Stored dataset items:
=== Begin Enclosure ===

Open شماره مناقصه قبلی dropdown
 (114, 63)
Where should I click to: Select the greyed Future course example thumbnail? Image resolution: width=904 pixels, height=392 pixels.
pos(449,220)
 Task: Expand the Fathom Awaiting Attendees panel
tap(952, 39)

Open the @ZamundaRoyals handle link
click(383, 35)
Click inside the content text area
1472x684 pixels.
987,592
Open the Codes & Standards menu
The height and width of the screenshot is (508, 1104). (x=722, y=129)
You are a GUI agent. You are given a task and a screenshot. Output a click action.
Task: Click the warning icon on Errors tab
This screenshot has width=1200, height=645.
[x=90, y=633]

=== End Enclosure ===

- _What you need to do_
Give back every record exactly.

- _Completed exercise_
Open شماره مناقصه قبلی dropdown
 (114, 63)
Where should I click to: Select the greyed Future course example thumbnail? Image resolution: width=904 pixels, height=392 pixels.
pos(449,220)
 Task: Expand the Fathom Awaiting Attendees panel
tap(952, 39)

Open the @ZamundaRoyals handle link
click(383, 35)
Click inside the content text area
1472x684 pixels.
987,592
Open the Codes & Standards menu
The height and width of the screenshot is (508, 1104). (x=722, y=129)
You are a GUI agent. You are given a task and a screenshot. Output a click action.
Task: Click the warning icon on Errors tab
This screenshot has width=1200, height=645.
[x=90, y=633]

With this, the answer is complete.